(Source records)
'''

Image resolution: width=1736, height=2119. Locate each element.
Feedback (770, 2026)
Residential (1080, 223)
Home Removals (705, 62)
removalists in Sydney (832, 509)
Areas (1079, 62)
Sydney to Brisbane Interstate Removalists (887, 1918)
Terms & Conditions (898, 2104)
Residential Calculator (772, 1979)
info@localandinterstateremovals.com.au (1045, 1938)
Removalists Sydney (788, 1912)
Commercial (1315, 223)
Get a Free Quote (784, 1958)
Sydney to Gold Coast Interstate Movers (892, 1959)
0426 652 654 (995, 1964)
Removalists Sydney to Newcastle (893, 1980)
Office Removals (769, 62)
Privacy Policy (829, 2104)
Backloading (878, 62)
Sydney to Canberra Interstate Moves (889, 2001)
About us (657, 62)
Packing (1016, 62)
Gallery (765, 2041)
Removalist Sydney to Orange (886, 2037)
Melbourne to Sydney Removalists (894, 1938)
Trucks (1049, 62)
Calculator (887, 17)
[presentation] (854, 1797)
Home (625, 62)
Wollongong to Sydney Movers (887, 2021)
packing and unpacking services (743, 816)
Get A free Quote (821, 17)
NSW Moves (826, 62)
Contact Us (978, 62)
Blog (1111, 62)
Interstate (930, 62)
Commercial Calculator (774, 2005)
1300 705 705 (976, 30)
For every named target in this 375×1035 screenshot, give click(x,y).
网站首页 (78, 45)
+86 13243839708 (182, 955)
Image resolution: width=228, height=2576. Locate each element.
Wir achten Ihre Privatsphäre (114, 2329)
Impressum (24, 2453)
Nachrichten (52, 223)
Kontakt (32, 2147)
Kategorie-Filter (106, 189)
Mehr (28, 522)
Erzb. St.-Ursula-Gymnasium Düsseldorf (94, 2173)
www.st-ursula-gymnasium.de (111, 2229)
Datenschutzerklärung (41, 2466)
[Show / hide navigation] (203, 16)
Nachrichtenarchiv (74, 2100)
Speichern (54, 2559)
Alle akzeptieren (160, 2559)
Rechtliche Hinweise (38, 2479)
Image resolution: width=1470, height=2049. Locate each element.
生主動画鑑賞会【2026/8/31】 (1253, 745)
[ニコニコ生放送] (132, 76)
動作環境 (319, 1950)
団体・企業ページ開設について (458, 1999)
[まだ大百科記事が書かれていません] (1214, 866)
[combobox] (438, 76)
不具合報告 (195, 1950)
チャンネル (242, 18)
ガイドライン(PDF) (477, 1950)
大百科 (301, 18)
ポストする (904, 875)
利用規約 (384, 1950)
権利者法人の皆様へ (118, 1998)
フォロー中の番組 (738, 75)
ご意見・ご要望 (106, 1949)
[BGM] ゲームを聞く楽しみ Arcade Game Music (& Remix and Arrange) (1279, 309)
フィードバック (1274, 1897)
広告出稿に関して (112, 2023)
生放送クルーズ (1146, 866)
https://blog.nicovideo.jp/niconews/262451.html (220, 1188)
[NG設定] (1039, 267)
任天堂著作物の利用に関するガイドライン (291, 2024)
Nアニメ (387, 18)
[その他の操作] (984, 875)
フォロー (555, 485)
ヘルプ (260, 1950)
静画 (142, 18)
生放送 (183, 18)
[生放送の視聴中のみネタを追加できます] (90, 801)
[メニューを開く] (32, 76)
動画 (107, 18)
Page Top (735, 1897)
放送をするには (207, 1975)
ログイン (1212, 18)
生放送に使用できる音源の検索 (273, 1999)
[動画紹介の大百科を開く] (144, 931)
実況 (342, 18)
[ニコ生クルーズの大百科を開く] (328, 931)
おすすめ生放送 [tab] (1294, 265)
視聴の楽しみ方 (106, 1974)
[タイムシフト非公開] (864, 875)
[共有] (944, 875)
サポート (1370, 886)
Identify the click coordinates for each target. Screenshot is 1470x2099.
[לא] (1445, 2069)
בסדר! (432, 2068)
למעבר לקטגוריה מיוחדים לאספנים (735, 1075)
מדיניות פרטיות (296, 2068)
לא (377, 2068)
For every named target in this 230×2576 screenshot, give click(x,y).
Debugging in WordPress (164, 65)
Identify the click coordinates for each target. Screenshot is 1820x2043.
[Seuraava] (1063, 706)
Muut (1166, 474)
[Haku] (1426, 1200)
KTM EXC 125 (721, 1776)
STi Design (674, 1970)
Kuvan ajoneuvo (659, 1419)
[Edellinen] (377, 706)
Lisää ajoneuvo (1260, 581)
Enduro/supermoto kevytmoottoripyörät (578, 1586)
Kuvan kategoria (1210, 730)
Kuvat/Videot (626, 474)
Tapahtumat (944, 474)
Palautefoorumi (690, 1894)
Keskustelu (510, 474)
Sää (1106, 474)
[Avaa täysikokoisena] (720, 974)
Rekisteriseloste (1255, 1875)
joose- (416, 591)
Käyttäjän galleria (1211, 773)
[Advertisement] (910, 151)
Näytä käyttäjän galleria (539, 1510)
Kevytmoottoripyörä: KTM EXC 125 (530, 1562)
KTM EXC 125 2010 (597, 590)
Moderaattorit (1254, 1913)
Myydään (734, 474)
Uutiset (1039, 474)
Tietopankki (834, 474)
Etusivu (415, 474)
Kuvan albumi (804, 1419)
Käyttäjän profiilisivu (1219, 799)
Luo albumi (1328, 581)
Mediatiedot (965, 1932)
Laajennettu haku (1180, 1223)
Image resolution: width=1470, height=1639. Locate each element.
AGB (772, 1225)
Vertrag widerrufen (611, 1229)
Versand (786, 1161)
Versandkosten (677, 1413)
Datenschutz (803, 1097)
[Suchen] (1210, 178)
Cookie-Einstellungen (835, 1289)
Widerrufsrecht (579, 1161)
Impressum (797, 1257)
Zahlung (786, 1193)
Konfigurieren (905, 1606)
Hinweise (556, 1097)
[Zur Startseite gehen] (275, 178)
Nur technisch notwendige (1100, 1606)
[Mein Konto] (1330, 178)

'''

**Prompt**
All lines in the preceding records that hold the word "give" need to be copied.

**Task answer**
For every named target in this 375×1035 screenshot, give click(x,y).
For every named target in this 230×2576 screenshot, give click(x,y).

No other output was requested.